Tag Archives: sports movies

Men in Suits in the 90s aka Jerry Maguire 26 years later

I should be going to sleep.  I’ve already brushed my teeth.  If I read for fifteen or twenty minutes, my eyelids will grow heavy.  Am I going to bed now?  No, because Jerry Maguire (Cameron Crowe, 1996) is on Turner Classic Movies at half-past midnight as part of its annual 31 Days of Oscar programming event.


In Ben Mankiewicz‘s intro to the film, he mentions the lines of dialogue that became infinitely quotable:

You had me at hello.”
“You complete me.”
Help me, help you.”
“Show me the money.”

“That’s more than a dress, that’s an Audrey Hepburn movie.”
“Don’t cry at the beginning of a date. Cry at the end like I do.”

I was expecting Ben to mention the one about “the human head weighs eight pounds,” but he didn’t.


I watched Jerry Maguire a few times when I was writing my master’s thesis many years ago.  There are many narrative and mise-en-scene elements that faded from memory but for some reason, I remember disliking Kelly Preston‘s character.  This TCM-faciliated rewatch has allowed me to appreciate her intense performance, especially in the scene where Jerry (Tom Cruise) dumps her.

Other observations that I hadn’t perceived before or forgot about:
~ Jonathan Lipnicki was so cute!

~ What was it about men in suits in the 90s that was distinctively 90s?  Was it all the earth tones?

~ Check out these cell phones!
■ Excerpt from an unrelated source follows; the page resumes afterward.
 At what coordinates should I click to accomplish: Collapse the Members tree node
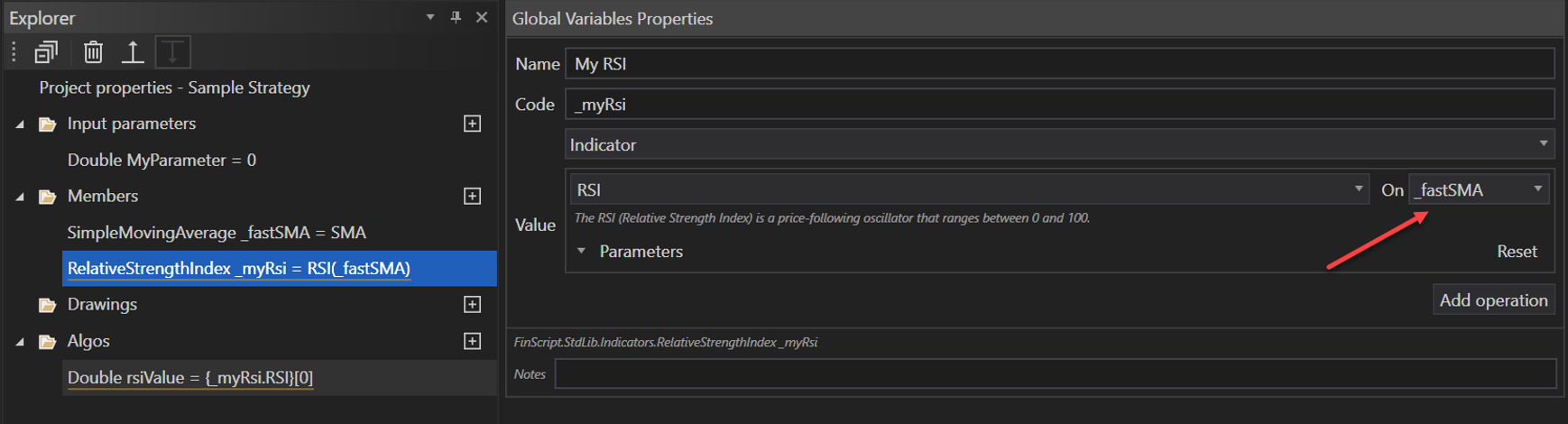tap(20, 197)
Within five years of the film’s release, most mobiles would come with cameras.

~ Renee Zellwegger was really good in this film.  The way she looks at Tom Cruise in that scene at baggage claim, you can tell she’s already in love with him.

~ The characters in this film utilize every communication tool available to them (except for email and web-based instant messengers): landlines, cell phones, pay phones, fax machines.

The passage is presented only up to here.